◆ **O QUE SE PEDE**: Conte quantas linhas da listagem abaixo contêm a palavra "Task". Responda só com o número.
---------- DADOS A USAR
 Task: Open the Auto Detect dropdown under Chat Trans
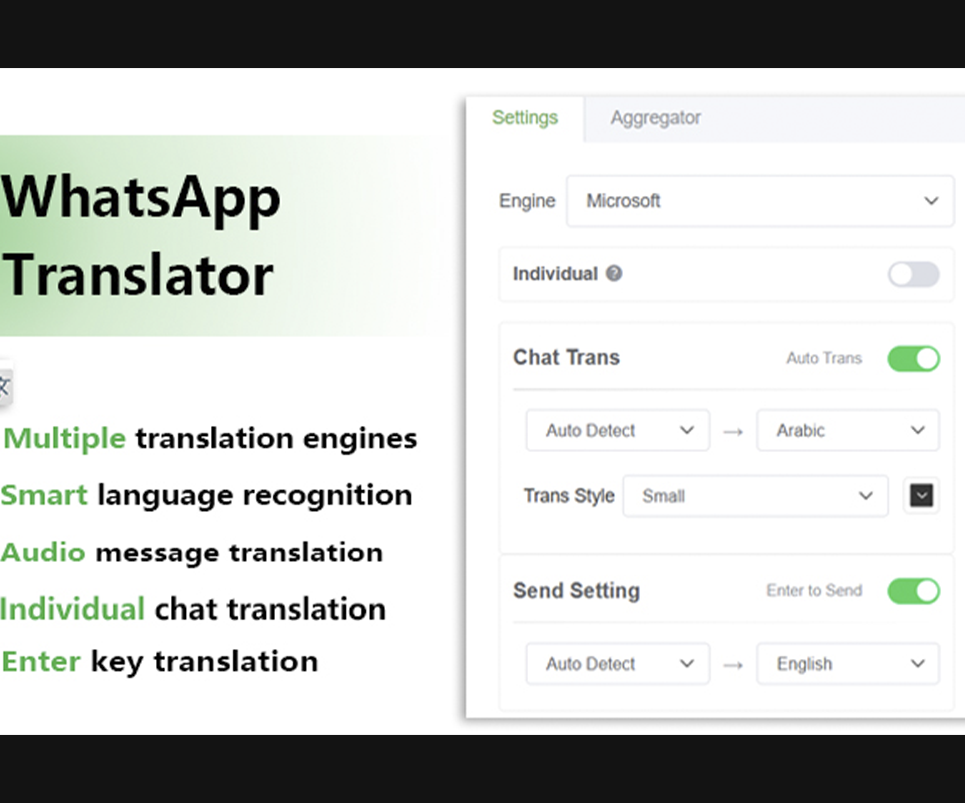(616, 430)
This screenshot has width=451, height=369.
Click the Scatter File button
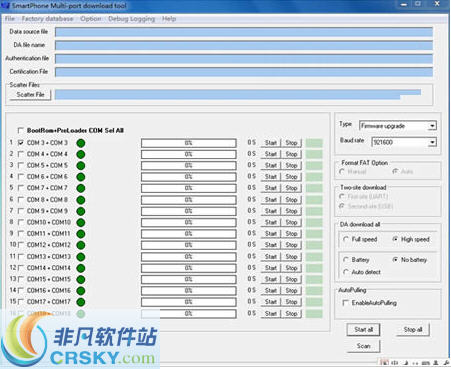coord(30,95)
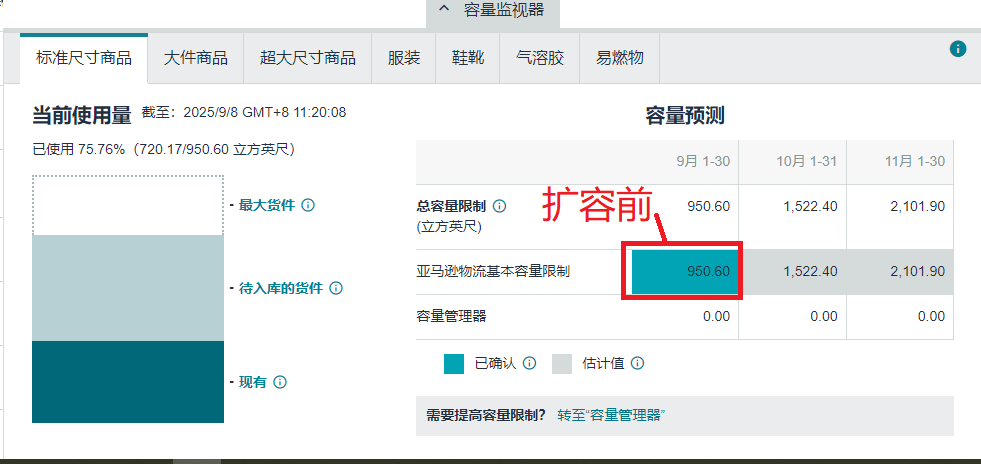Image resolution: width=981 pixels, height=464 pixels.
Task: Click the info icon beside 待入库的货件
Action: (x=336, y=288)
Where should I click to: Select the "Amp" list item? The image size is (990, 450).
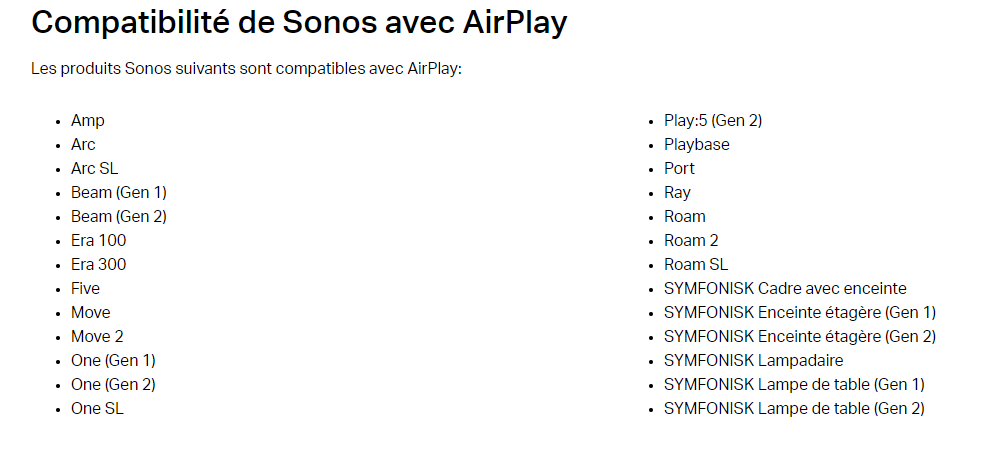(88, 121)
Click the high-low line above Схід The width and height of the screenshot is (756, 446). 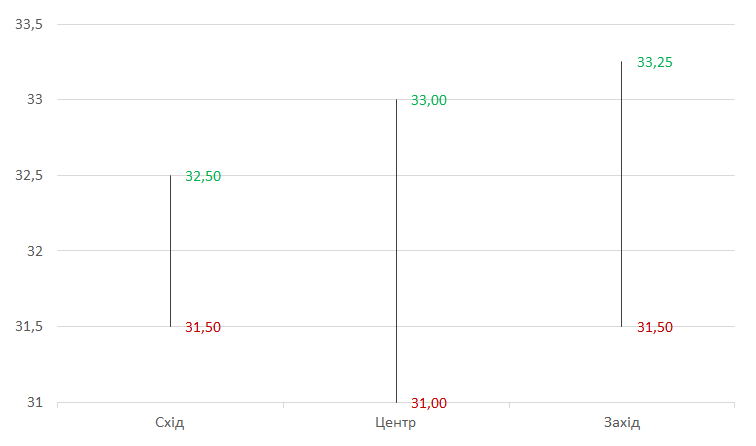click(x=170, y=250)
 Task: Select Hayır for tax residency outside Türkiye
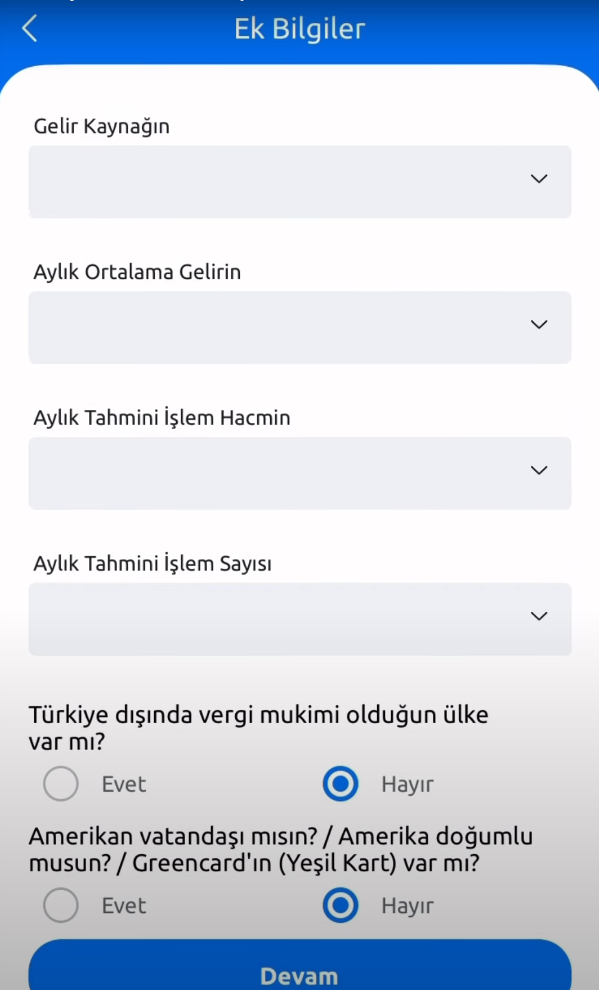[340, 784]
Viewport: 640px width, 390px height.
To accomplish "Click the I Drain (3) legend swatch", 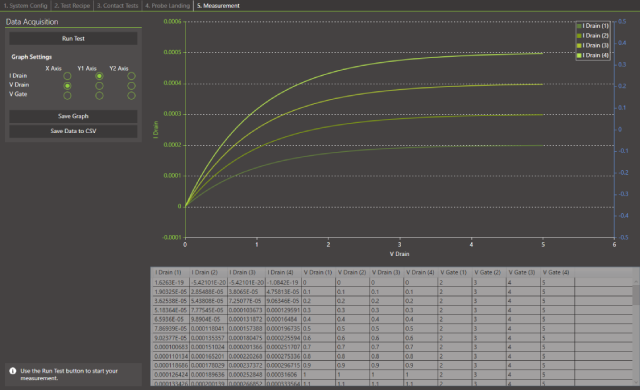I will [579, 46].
--------------------
◆ **TAREFA CONCLUÍDA**: 3